*Source text*
One silly chmod question

ESGLinux esggrupos at gmail.com
Thu Jan 14 17:02:11 UTC 2010


Hi Bohdan,


You have give me the right answer !!! ;-)

I can´t use root because this use hasn´t ssh access, so I can´t use the
'rsync ssh' command with it,

but the other idea is great, I have followed your indications (with other
names) and all works like a charm,

thank you very much,

ESG

P.S.: and I want to change the permissons of the files owned by other,!!!!!
sometimes when you are a lot of time with the same problem you lose the
head!!




2010/1/14 Bohdan Sydor <bohdan at harazd.net>

> ESGLinux wrote:
> > I have a webserver with the user apache being the owner of all under
> > /opt/www/.
> > One more thing, when I update one file, it changes the owner and group of
> > the file to the user that I use to connect.

*Jobs*
[1] According to the chmod email, which user owns everything under /opt/www/ on the webserver?
[2] Write out everything in the chmod email from "sometimes when you" down to "use to connect.".
[3] Carry the chmod email forward from its last line.

*Data rows*

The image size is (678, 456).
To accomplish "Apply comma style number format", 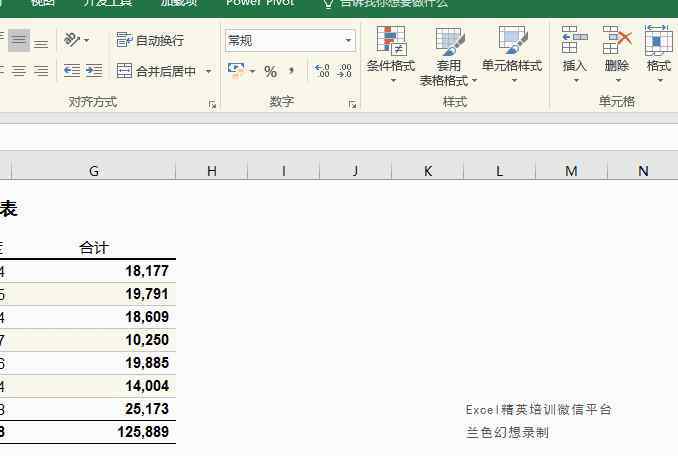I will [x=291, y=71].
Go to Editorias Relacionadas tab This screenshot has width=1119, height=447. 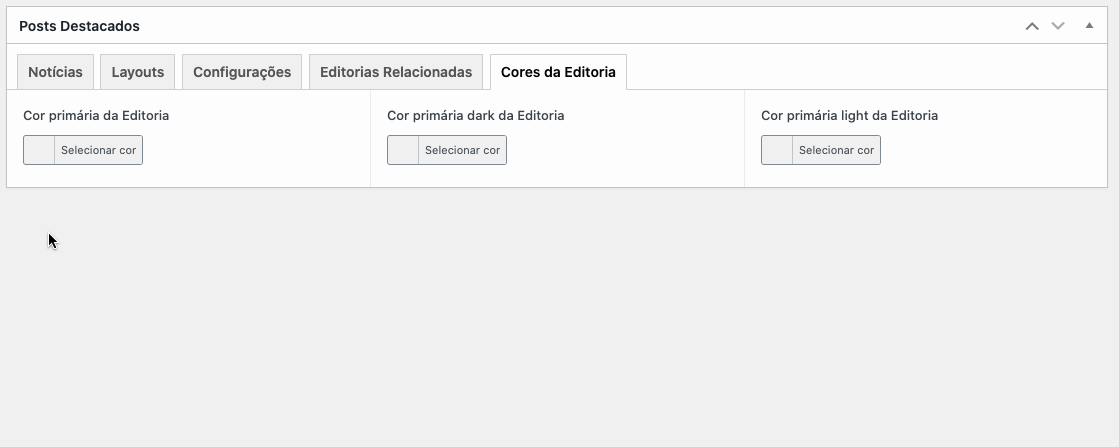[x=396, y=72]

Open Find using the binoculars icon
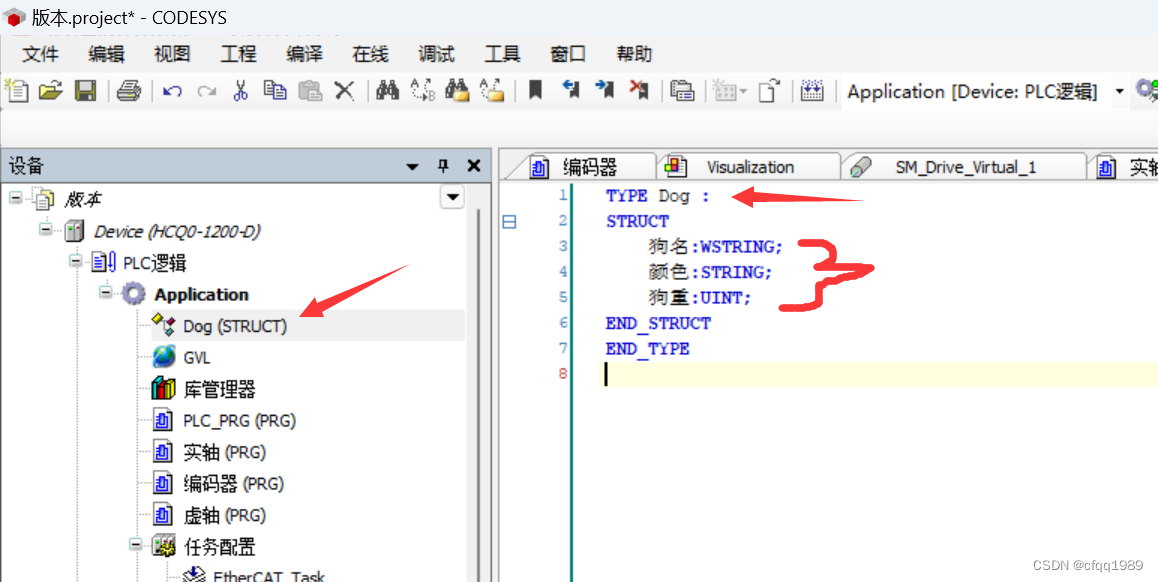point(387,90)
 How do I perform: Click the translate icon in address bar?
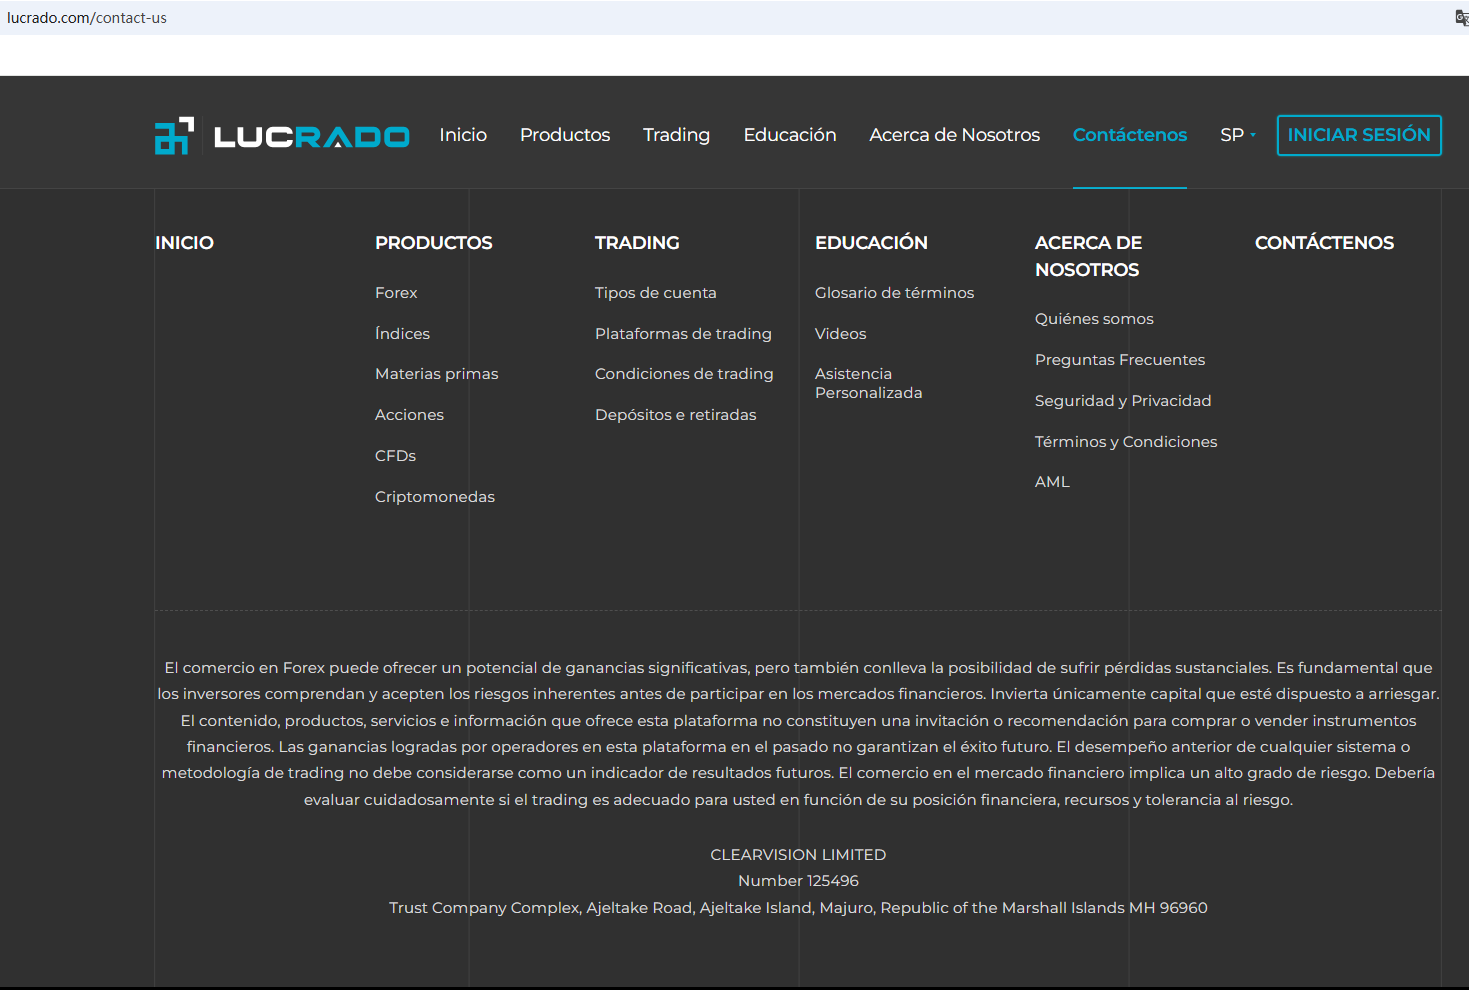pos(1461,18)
...
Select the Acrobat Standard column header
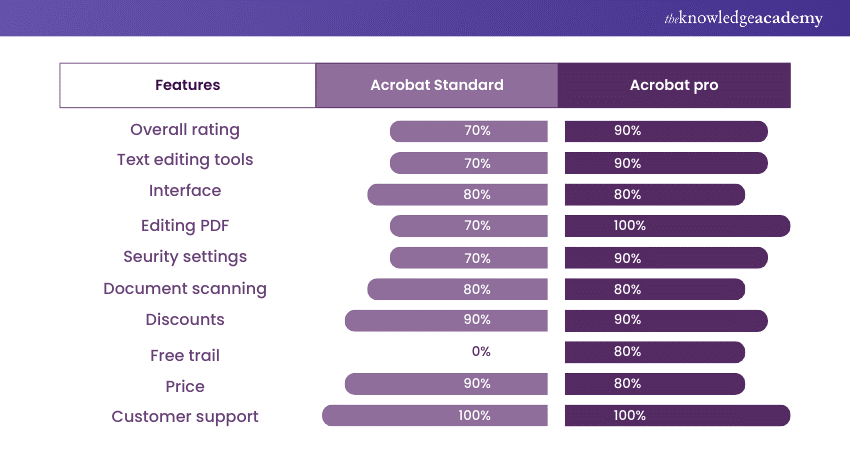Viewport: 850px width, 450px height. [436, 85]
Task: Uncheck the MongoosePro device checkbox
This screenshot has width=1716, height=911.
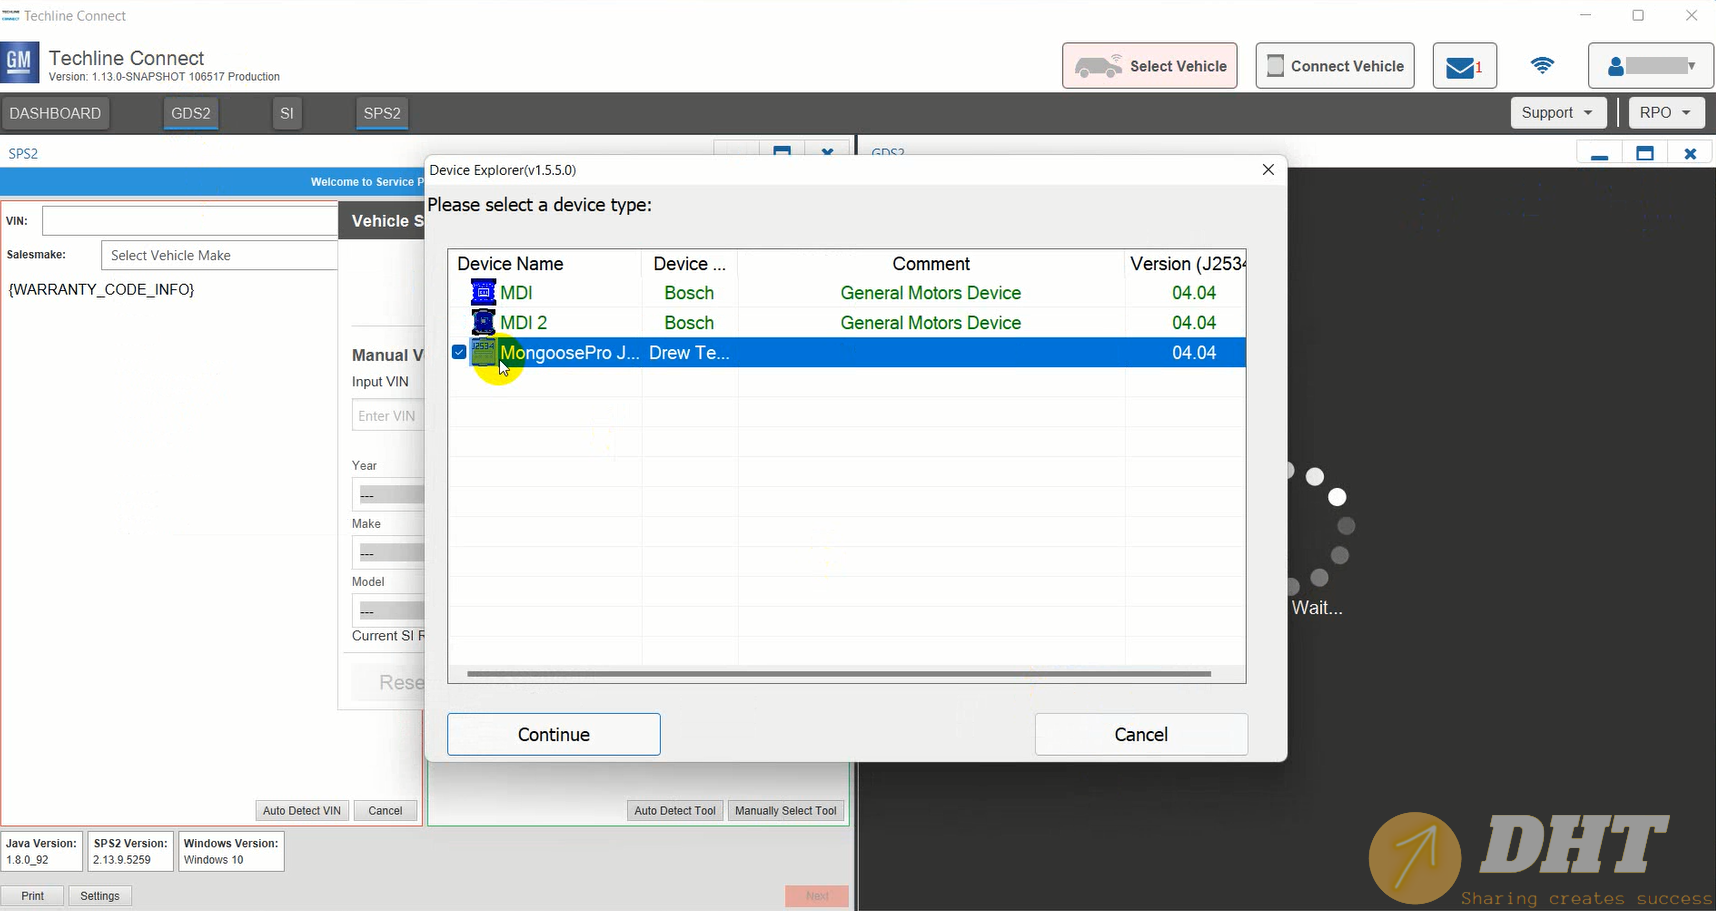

*Answers for this exercise*
[1] The user apache owns everything under /opt/www/.

[2]
sometimes when you are a lot of time with the same problem you lose the
head!!




2010/1/14 Bohdan Sydor <bohdan at harazd.net>

> ESGLinux wrote:
> > I have a webserver with the user apache being the owner of all under
> > /opt/www/.
> > One more thing, when I update one file, it changes the owner and group of
> > the file to the user that I use to connect.

[3]
>
> > I use this:
> > rsync -azv -e 'ssh ' --delete /locatpatch/* user2 at server:/opt/www/
>
> > any idea?
>
> The easiest way (but not the ultimate one) is rsync the files as root.
> Root can both change the ownership and permissions of files. To do it
> more securely I'd recommend to disable password login for user root via
> ssh.
>
> Another (IMHO better) way is to try such configuration:
>
> /opt/www owned by user2 and group ie. webmasters, chmod 2770 /opt/www
> and add user apache to group webmasters. Then, under /opt/www all files
> will be owned by user2:webmasters. If apache is to modify some files,
> they must be group-writable.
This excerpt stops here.